The construction began in 1935 and ten months later De Kuip was completed. However, as the Rotterdam municipal government were unable to build infrastructure around the stadium in time, Feyenoord played their first home match there on 27th March 1937. It was against the Belgian club Beerschot, and the home team won 5-2. The original capacity of the stadium was 64,000. Later, after World War II, the stadium was renovated and the capacity was increased to 69,000.
Photo: Stephan Hoogerwaard

Over the following decades De Kuip was one of the main venues for finals of various European cups. The first one was a Cup Winners’ Cup final between Tottenham and Atlético Madrid. And the tenth and also last final was played at De Kuip in 2002. It was a rather special match, as Feyenoord, the home team, beat Borussia Dortmund 3-2 in the UEFA Cup final!
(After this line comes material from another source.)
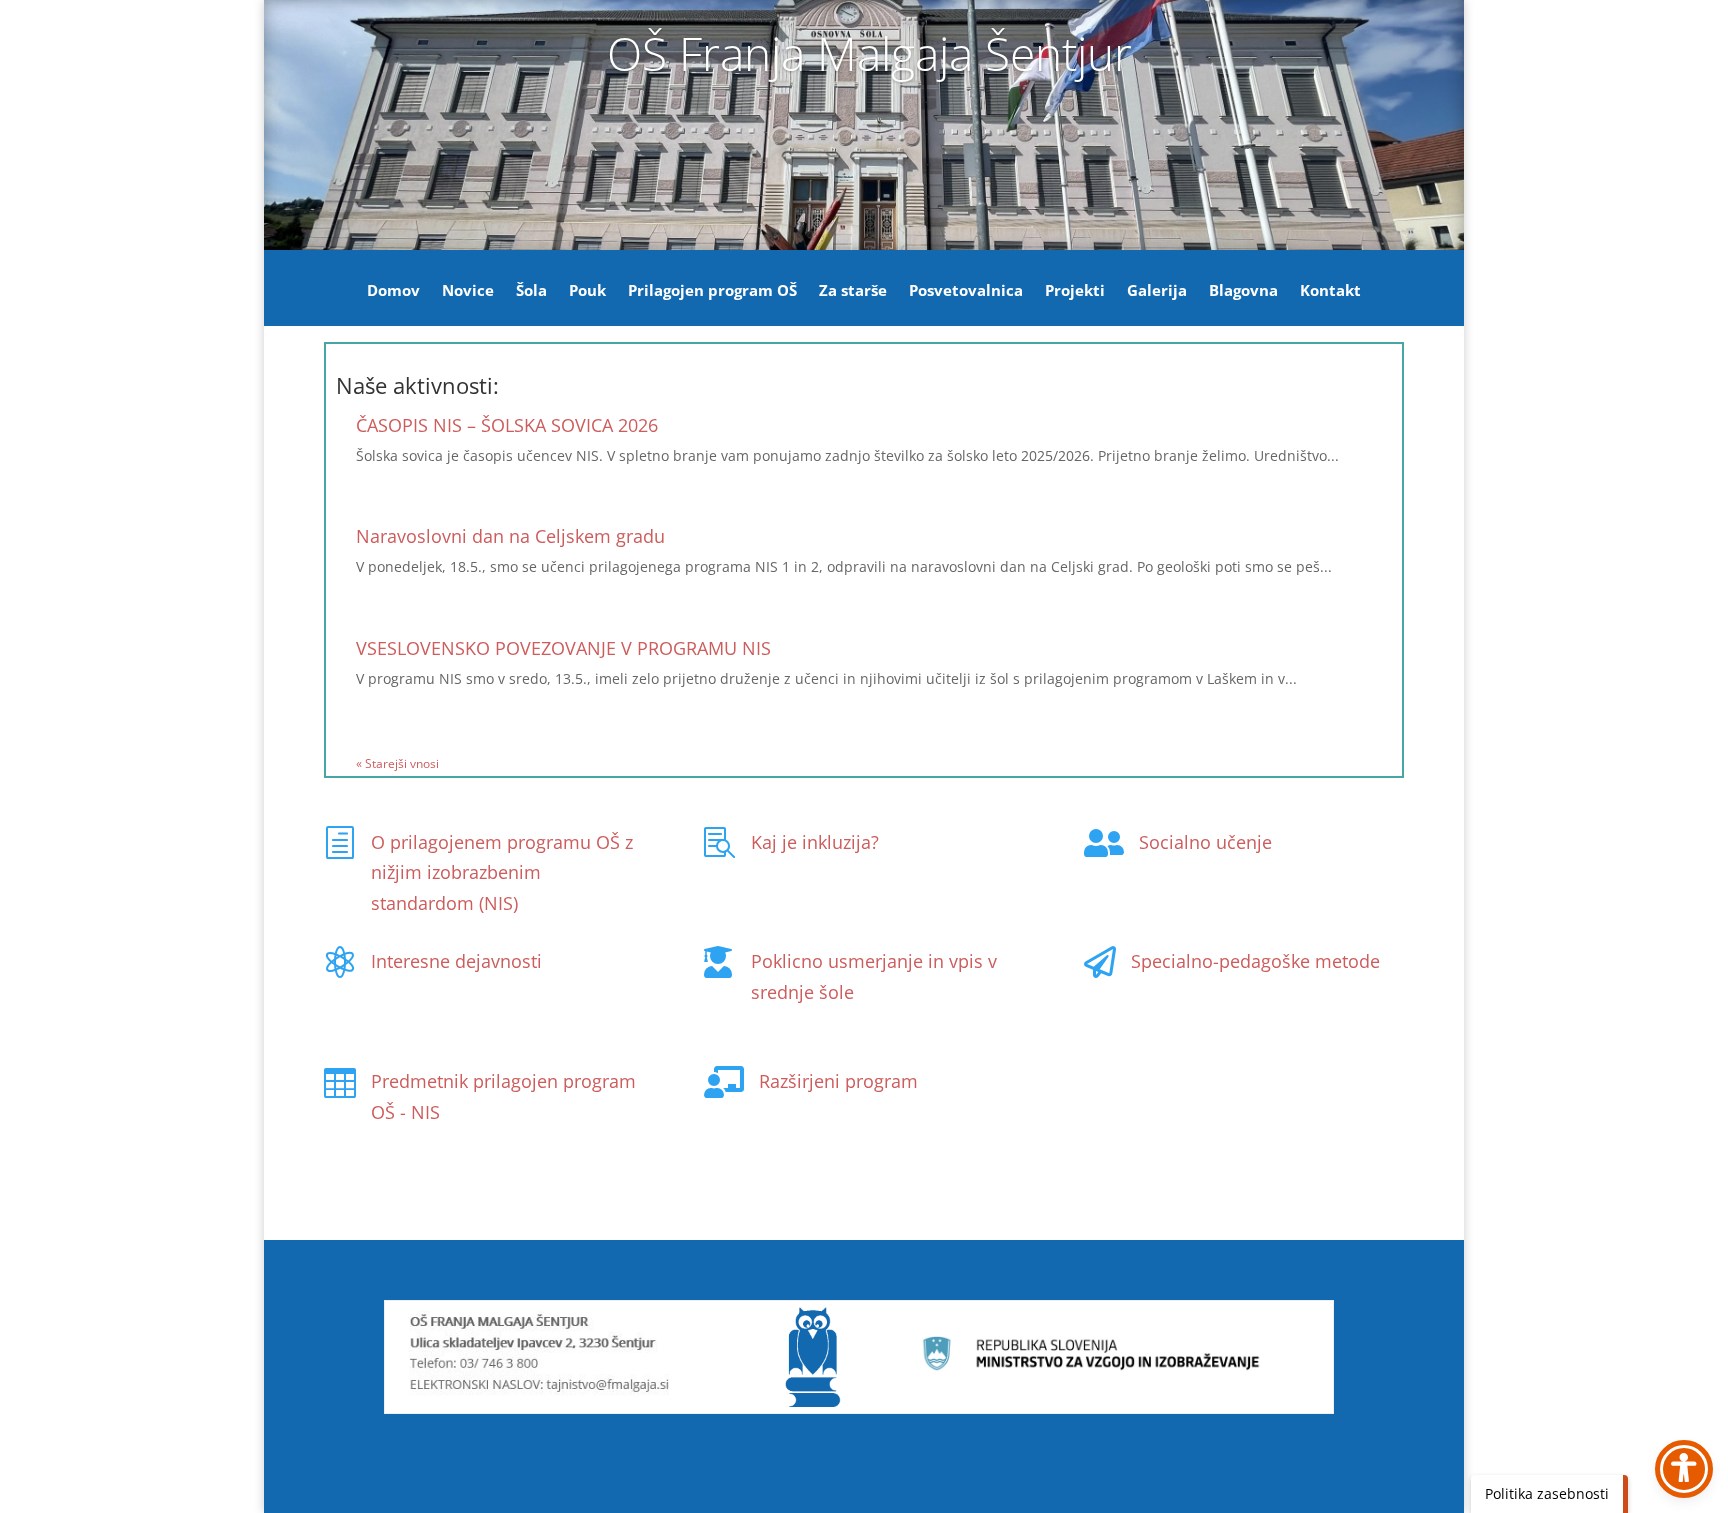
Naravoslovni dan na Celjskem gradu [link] (510, 536)
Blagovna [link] (1243, 291)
De Kuip was also chosen to host the 2000 European Championship final, receiving preference over the newer and more modern Amsterdam Arena. During the championship, the stadium hosted three group matches, the quarter-final between the Netherlands and Yugoslavia and the final between France and Italy.

By that time De Kuip had already undergone major renovation. In the early 1990s the facilities at the stadium got into such a poor state that renovation was inevitable. The stadium got its current look in 1994 as it was necessary to improve its safety and comfort. On that occasion, the stands were rebuilt, new corporate facilities were created and the stands, uncovered up to then, got roofed over. The stadium was also turned into an all-seater, which meant that its capacity was reduced to 51,117.

Fhoto: Stephan Hoogerwaard

In May last year the management of Feyenoord Rotterdam made public an ambitious project to build a brand new stadium – it will have a capacity of 70,000 seats and its construction will cost 196 million EUR. At one point renovation of De Kuip was also considered, but this seems to be a less probable option now.